Starting at the line in the data that contains "presented (269, 848)" and ending after the line that contains "center [699, 393].", write those lines out again. Swap "Describe" for "Identify" and leave everything else unchanged.
-------- Input material
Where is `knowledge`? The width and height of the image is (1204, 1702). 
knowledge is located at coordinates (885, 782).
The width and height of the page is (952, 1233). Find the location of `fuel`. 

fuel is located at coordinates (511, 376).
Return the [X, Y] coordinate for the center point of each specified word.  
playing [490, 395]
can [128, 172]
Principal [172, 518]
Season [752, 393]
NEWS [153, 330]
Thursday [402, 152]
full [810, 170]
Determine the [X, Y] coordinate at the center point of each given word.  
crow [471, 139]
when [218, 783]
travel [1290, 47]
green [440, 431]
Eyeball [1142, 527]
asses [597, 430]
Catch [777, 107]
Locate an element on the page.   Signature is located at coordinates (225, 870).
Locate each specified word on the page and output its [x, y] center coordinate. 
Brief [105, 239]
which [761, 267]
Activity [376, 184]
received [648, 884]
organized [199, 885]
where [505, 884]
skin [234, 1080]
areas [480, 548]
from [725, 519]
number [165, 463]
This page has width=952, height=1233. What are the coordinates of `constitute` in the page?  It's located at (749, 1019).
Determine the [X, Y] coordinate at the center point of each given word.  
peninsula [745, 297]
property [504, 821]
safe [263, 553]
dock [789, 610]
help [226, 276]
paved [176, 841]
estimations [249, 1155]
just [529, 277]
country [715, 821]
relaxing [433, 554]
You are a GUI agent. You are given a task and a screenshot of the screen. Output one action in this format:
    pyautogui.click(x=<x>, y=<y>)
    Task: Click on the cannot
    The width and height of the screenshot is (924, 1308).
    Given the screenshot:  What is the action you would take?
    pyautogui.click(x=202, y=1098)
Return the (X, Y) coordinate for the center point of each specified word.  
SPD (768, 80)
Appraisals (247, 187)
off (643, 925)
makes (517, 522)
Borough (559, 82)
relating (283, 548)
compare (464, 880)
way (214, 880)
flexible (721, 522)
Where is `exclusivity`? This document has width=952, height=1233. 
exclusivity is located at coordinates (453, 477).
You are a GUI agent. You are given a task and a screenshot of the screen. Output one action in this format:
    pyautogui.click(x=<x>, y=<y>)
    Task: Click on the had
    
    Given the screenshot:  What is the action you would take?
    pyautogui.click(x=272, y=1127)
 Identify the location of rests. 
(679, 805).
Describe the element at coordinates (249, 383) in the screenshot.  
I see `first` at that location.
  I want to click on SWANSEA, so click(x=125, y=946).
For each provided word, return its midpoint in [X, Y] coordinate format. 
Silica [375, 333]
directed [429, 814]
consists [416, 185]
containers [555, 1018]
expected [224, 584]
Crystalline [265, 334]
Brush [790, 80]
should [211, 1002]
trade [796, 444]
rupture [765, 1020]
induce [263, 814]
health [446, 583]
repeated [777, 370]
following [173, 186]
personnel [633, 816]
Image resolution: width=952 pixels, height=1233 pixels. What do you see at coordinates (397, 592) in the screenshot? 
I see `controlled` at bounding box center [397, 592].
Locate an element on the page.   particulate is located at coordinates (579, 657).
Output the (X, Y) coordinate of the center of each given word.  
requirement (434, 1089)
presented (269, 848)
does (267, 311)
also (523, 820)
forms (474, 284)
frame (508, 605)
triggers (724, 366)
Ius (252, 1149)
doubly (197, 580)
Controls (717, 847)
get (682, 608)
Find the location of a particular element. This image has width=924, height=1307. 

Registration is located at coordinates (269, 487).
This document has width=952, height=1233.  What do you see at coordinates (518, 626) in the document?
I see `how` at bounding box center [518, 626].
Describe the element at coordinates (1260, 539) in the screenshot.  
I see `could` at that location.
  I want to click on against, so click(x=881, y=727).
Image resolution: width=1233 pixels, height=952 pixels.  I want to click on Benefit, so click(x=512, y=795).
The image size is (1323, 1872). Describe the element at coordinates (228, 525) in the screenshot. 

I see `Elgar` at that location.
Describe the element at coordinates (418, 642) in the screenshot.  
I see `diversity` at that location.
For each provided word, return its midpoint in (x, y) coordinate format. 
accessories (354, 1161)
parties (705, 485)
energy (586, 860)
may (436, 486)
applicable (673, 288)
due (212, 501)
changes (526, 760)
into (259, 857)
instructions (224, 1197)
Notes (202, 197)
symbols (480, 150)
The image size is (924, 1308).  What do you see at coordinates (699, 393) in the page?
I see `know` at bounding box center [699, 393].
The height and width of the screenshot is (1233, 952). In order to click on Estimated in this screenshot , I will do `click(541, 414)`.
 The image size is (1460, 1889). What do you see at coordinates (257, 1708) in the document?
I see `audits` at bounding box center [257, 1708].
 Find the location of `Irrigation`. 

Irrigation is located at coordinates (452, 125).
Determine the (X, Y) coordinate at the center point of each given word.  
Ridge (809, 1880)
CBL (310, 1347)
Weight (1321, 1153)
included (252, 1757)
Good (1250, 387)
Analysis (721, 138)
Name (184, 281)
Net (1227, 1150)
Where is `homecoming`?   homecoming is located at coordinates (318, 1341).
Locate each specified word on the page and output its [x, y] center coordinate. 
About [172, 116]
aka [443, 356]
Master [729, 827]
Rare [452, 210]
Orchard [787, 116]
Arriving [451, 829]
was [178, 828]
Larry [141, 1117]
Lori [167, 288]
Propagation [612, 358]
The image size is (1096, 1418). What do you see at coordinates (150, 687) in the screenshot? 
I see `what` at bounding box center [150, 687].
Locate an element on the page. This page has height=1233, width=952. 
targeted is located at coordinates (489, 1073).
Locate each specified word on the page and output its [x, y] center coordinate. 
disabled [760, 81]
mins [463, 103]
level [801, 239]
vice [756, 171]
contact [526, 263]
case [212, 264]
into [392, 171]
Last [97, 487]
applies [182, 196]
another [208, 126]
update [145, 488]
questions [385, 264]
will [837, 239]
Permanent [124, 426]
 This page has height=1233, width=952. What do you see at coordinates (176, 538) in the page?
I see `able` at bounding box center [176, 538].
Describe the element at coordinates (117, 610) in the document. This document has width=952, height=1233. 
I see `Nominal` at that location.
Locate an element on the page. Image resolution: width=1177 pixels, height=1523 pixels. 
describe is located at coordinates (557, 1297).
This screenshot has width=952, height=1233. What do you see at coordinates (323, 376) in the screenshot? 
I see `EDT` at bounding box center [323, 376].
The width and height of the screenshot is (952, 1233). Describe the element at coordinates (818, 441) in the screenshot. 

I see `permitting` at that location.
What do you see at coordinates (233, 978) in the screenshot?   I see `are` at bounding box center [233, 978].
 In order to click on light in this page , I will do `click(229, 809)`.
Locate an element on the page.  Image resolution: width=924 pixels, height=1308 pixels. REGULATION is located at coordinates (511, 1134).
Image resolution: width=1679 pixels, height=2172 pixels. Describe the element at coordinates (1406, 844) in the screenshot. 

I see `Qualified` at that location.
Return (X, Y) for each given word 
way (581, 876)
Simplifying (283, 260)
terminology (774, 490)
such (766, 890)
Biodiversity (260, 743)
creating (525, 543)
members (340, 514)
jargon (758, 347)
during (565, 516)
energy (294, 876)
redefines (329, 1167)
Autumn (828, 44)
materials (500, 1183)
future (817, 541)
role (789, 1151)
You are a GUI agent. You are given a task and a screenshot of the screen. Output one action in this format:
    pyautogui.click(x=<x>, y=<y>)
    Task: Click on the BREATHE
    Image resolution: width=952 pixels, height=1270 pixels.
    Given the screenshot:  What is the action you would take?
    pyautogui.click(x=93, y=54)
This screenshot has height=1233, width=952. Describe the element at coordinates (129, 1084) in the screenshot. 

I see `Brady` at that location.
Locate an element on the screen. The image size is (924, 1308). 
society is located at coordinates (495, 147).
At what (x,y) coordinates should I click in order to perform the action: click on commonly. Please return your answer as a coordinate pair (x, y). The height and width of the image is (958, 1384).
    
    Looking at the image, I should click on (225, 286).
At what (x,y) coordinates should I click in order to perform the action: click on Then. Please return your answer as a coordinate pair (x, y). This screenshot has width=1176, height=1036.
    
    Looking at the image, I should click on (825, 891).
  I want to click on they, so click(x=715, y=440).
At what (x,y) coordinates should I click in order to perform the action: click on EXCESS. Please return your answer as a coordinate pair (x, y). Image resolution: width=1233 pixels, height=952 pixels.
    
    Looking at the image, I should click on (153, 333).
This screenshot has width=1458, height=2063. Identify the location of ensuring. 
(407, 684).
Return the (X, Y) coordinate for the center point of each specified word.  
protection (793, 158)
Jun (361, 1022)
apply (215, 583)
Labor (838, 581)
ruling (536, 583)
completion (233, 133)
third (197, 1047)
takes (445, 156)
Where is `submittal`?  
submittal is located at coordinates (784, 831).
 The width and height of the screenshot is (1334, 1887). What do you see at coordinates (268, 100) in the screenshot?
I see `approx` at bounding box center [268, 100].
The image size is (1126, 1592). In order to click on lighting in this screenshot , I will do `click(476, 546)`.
----------------
Answer to the problem —
presented (269, 848)
does (267, 311)
also (523, 820)
forms (474, 284)
frame (508, 605)
triggers (724, 366)
Ius (252, 1149)
doubly (197, 580)
Controls (717, 847)
get (682, 608)
Find the location of a particular element. This image has width=924, height=1307. 

Registration is located at coordinates (269, 487).
This document has width=952, height=1233.  What do you see at coordinates (518, 626) in the document?
I see `how` at bounding box center [518, 626].
Identify the element at coordinates (1260, 539) in the screenshot.  
I see `could` at that location.
  I want to click on against, so click(x=881, y=727).
Image resolution: width=1233 pixels, height=952 pixels.  I want to click on Benefit, so click(x=512, y=795).
The image size is (1323, 1872). Identify the element at coordinates (228, 525) in the screenshot. 

I see `Elgar` at that location.
Identify the element at coordinates (418, 642) in the screenshot.  
I see `diversity` at that location.
For each provided word, return its midpoint in (x, y) coordinate format. 
accessories (354, 1161)
parties (705, 485)
energy (586, 860)
may (436, 486)
applicable (673, 288)
due (212, 501)
changes (526, 760)
into (259, 857)
instructions (224, 1197)
Notes (202, 197)
symbols (480, 150)
The image size is (924, 1308).  What do you see at coordinates (699, 393) in the page?
I see `know` at bounding box center [699, 393].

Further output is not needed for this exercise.